When you think of darkness, think of richness, of potency. Yoga teaches us that we are all purnatva, or perfect, full, complete. But often when we shed our leaves and move into the darkness, our own perfection seems obscured, or maybe we feel dead. Sometimes, we observe this as a lack, and then we start looking for ways to feel more alive. We desire to have more things to fill up the perceived hole in ourselves. The invitation of yoga is to prod this hole, to discover that it is like a black hole, full of more possibilities than we could imagine. To take this first step and to look into the depths of our own darkness is like Opening to Grace: it's a willingness to see that there's WAY more there than we could ever imagine. As soon as we open ourselves up in this way, many of our desires--a new sweater, more friends on facebook, fancier apartment, a second cup of coffee, a bacon cheddar cheeseburger--start to fall away. The abundance we felt lacking in our lives is revealed to us as the nourishing food in our bellies, the clothes on our back, our closest family and friends, a good job, our own aspirations and joys. To receive the fullness of our own darkness is to find the richest blessing of all, individual freedom. Freedom is the richest gift that we possess, and it's something that connects us all.  
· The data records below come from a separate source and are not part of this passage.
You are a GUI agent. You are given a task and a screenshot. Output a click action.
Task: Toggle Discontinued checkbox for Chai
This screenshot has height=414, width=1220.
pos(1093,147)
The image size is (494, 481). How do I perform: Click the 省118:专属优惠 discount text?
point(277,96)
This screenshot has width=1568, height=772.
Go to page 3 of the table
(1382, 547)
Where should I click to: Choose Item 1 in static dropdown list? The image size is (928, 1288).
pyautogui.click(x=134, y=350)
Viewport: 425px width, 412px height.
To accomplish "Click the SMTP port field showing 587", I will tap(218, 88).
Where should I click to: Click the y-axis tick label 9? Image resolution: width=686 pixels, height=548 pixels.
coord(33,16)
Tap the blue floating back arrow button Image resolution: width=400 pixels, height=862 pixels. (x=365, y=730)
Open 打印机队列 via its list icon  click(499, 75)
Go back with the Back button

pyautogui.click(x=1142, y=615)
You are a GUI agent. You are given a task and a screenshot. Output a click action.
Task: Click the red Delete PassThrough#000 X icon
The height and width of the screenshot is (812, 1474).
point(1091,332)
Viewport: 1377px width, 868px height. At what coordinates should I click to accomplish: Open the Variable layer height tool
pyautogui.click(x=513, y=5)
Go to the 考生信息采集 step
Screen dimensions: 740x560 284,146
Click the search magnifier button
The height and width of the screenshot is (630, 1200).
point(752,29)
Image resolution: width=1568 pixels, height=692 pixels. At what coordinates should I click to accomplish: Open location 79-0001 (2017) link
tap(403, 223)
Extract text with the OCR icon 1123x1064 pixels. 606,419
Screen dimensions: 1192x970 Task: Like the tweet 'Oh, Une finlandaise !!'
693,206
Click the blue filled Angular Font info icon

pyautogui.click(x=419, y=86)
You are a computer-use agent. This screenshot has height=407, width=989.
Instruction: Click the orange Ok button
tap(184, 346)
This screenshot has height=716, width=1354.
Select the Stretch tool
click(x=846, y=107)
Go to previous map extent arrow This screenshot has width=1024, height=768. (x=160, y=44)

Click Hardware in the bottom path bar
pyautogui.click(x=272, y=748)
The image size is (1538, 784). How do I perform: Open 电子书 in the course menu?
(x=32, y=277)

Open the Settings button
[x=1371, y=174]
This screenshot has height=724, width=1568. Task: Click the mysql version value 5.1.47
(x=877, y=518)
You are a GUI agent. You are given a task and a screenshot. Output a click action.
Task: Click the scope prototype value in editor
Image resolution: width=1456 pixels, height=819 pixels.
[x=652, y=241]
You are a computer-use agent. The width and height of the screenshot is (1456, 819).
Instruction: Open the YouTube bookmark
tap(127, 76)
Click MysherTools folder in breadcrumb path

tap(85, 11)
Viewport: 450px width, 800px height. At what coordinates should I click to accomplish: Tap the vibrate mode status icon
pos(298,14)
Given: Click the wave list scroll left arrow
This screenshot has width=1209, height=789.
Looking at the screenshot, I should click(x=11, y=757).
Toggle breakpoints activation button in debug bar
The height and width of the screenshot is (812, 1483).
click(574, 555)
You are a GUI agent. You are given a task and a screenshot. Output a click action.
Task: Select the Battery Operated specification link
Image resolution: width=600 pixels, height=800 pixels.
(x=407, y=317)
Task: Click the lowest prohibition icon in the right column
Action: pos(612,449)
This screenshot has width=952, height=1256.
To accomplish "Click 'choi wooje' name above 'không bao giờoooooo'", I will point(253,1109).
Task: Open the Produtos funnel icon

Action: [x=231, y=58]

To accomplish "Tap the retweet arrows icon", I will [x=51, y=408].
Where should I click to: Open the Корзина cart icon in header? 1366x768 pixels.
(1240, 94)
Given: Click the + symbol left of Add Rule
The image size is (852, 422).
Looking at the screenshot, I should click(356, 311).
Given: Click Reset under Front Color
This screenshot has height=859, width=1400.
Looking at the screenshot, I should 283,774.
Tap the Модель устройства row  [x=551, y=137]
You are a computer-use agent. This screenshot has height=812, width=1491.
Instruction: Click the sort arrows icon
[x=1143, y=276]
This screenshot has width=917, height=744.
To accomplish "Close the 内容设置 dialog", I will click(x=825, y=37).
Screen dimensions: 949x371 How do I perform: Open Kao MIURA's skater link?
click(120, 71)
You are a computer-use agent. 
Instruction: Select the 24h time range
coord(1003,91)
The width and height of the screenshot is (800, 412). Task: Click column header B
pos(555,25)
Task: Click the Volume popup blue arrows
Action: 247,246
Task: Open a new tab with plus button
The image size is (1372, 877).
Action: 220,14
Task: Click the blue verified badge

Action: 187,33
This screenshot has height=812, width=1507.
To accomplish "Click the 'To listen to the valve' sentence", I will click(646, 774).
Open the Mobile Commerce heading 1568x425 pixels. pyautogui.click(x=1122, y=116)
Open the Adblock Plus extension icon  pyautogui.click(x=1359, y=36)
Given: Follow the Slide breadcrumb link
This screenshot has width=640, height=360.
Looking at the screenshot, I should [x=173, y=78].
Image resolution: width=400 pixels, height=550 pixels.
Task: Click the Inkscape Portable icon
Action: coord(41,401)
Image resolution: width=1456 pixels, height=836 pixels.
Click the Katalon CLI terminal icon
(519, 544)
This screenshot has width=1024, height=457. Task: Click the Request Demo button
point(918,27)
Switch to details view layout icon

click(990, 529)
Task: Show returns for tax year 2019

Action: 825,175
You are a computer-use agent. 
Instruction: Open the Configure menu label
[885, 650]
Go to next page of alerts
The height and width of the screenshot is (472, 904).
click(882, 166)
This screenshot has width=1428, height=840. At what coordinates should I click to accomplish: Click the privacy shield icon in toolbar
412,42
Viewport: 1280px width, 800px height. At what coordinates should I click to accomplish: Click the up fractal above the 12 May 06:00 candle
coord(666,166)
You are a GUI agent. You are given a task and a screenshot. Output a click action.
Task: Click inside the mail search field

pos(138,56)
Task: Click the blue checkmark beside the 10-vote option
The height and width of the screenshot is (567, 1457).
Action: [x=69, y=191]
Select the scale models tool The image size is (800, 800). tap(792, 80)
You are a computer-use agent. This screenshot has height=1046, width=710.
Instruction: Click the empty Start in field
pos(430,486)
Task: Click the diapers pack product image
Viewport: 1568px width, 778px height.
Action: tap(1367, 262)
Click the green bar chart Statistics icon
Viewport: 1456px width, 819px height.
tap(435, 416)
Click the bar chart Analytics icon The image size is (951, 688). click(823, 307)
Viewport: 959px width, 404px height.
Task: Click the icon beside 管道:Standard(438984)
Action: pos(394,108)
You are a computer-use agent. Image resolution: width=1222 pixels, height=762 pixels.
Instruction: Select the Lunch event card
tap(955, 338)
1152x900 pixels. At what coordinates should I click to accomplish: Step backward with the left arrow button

This season of darkness is an opportunity--to shed the layers from the past year and to retreat into ourselves. As we move inside, we can either let the darkness cloud our vision, obfuscating what we truly want for ourselves and confusing the type of person we want to become. Or, we step fully into the darkness, ready to receive the gifts that are already there, the abundance that will truly nourish us as we move towards our own vision for who we want to become. When we affirm the abundance that is already present, it becomes a storehouse of energy that will fuel all of our greatest endeavors. As my teacher Douglas Brooks says, Life is a gift, and yoga is its blessing. As a form of engagement, yoga is that which allows us to fully receive ourselves as the gift of our own true freedom.

Tuesday, March 9, 2010

Plant some seeds this Spring

We can all feel it. Spring has arrived on our doorsteps, is floating in through our windows, and completely swallowing us up in its beauty. It's the season to be reborn, to begin again, to give ourselves second (or third, or fourth) chances. All things that grow must be planted, and with time and patience, the seed will germinate and blossom. What better time of year to plant new seeds in your life, to enrich the soil of your inner self, than spring? Every year I find my yoga practice re-invigorated, and I take the up the opportunity the spring offers by enriching my practice. I find that a long and toilsome winter can drain the energy from my yoga, leaving me lethargic and less inclined to practice on my own.

But even seeds need to be buried in soil, kept in the darkness while they germinate. And when the first warm rays of sun shine down, urging it up out of the ground, the seed will sprout and eventually become a beautiful plant. I spent the last days of winter nurturing my needs: drinking warm tea, taking hot baths, soaking in the steam room at the Y. Now that the air is warmer and the days are longer, it's easier to make time to re-begin my practice.

Since moving to New York, my yoga practice has grown and fallen and then blossomed again in many ways. The seed I am planting in my practice this spring is reaching out to the community through teaching. Yoga is not a privileged practice, I tend to believe we all have some innate sense of yoga, even if it's that we like to stretch our arms in the air when we wake up in the morning. Yet yoga can be costly--it takes time out of one's day and it is monetarily expensive. But the return is unending. That is why I want to share my practice with the people who surround me--to spread the seeds of a practice that may always enrich the self. I am sharing my practice through community-style classes: On Tuesdays I will lead a barter-style class at 1 pm in Brooklyn near the Navy Yard, and I hope to be offering a second completely free class in Crown Heights very soon.